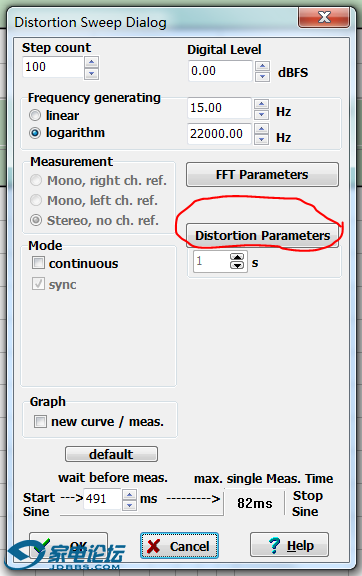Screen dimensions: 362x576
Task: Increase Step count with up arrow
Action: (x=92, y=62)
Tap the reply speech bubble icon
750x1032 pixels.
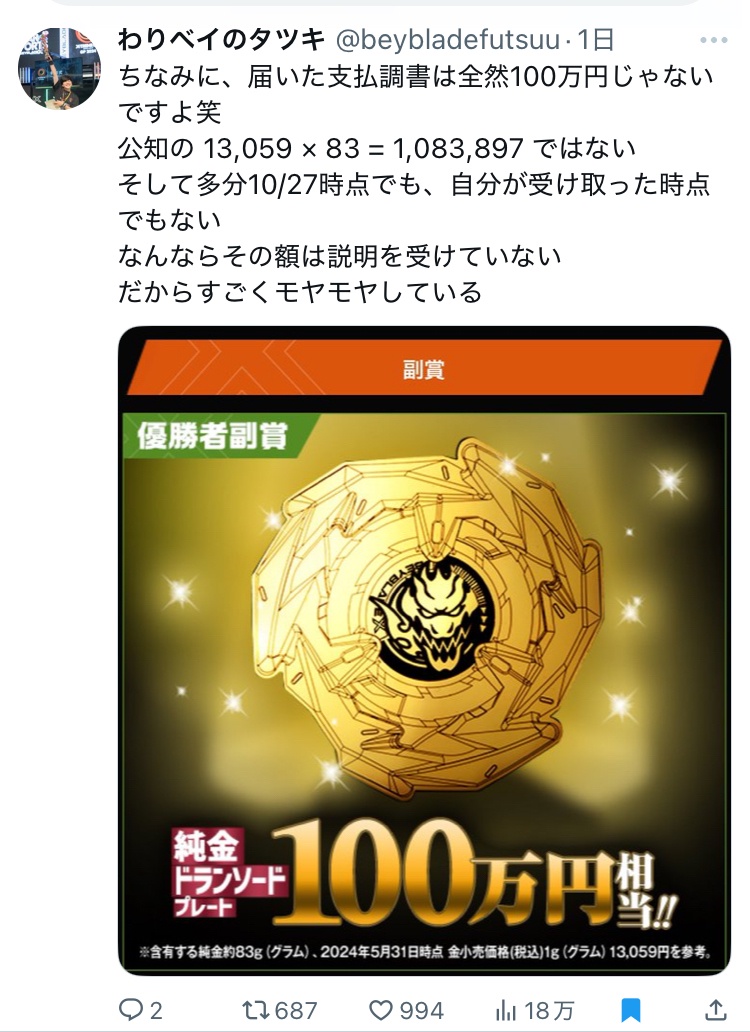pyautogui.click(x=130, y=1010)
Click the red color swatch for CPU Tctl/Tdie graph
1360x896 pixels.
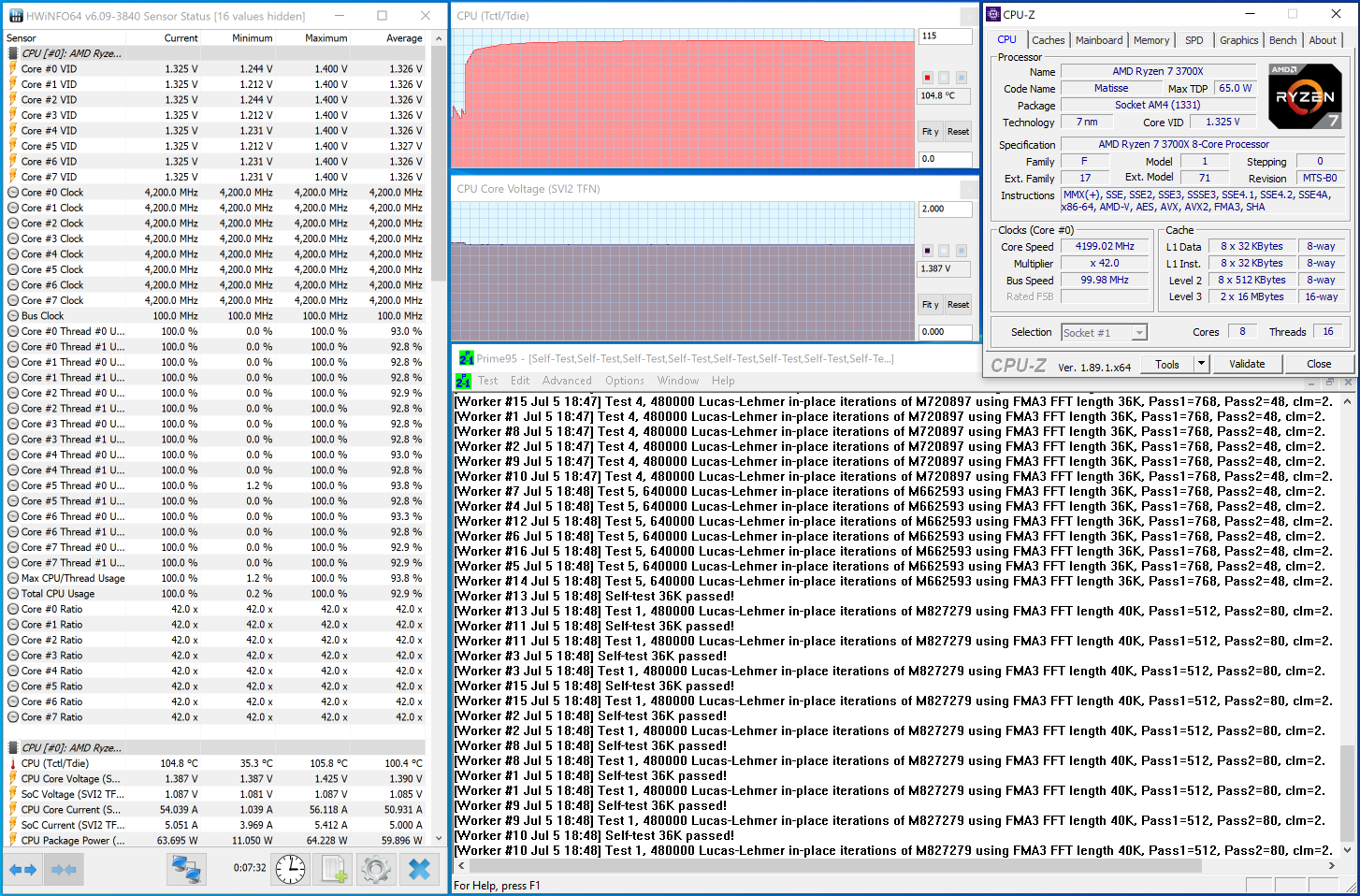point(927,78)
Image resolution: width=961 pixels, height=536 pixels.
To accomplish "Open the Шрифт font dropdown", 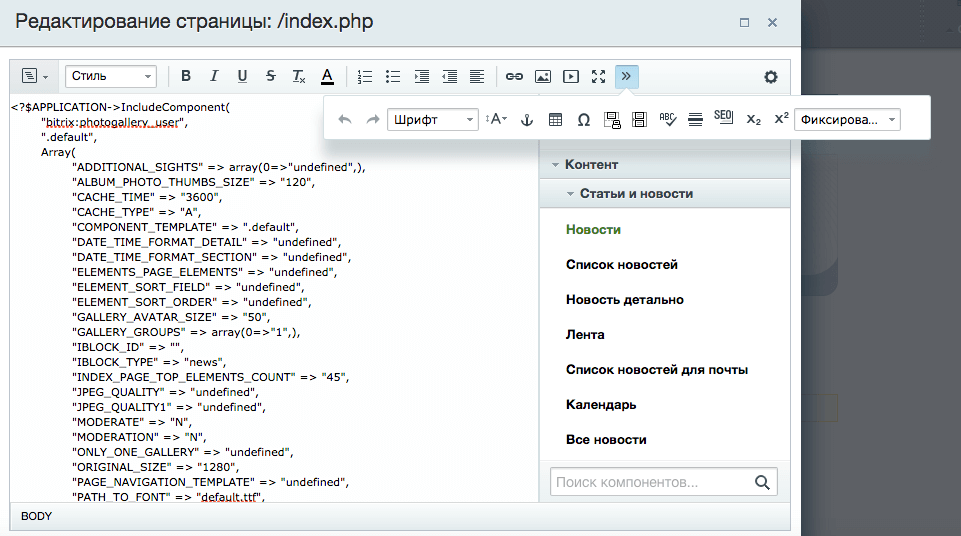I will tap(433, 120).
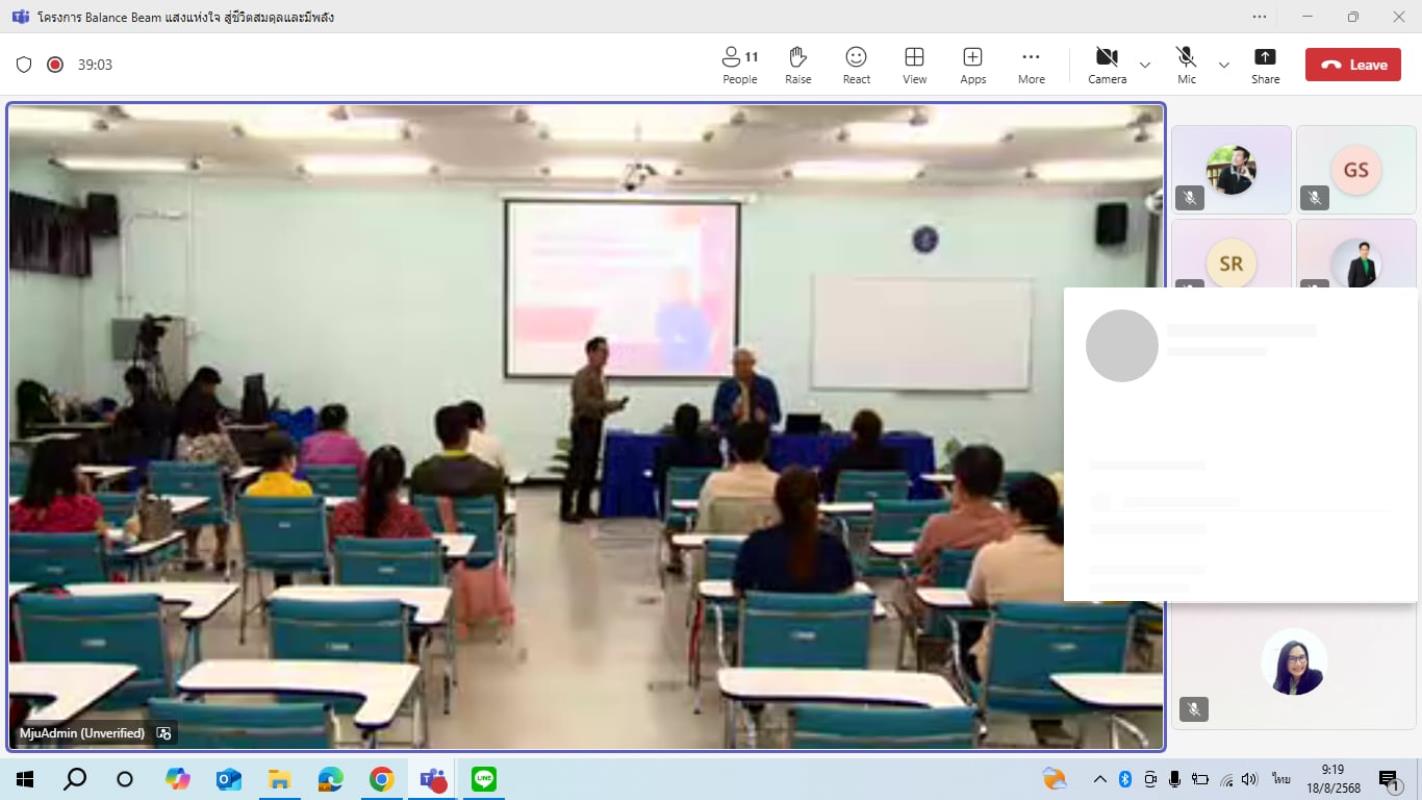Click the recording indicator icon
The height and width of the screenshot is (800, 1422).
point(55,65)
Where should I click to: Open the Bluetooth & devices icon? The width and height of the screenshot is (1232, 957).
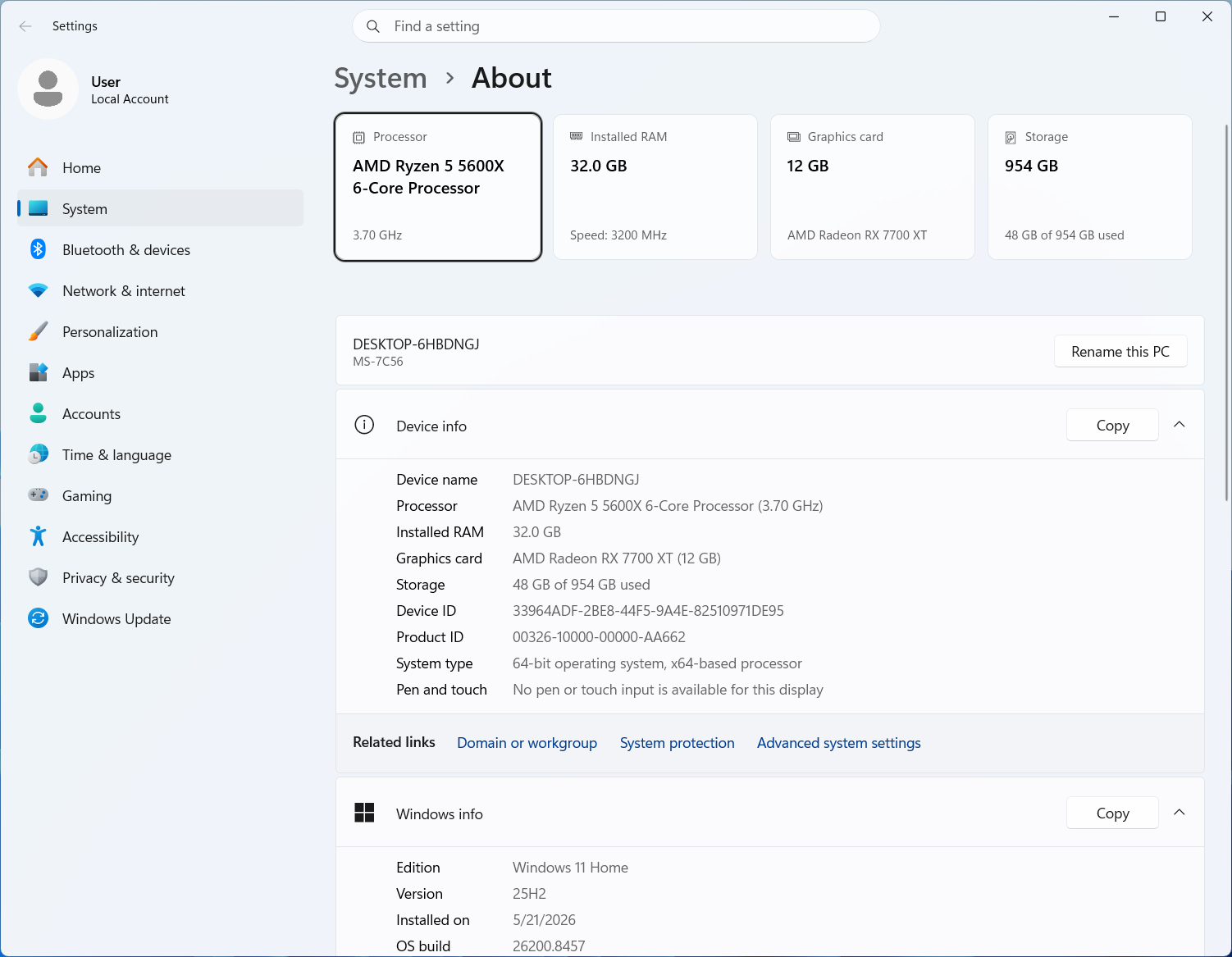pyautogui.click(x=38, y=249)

+-------+

Give exactly the lines above that run from the line with "Tap the reply speech bubble icon" to the line with "Image resolution: width=961", both included, leaving every picture out.

Exercise solution:
Tap the reply speech bubble icon
750x1032 pixels.
pyautogui.click(x=130, y=1010)
Click the red color swatch for CPU Tctl/Tdie graph
1360x896 pixels.
point(927,78)
Image resolution: width=961 pixels, height=536 pixels.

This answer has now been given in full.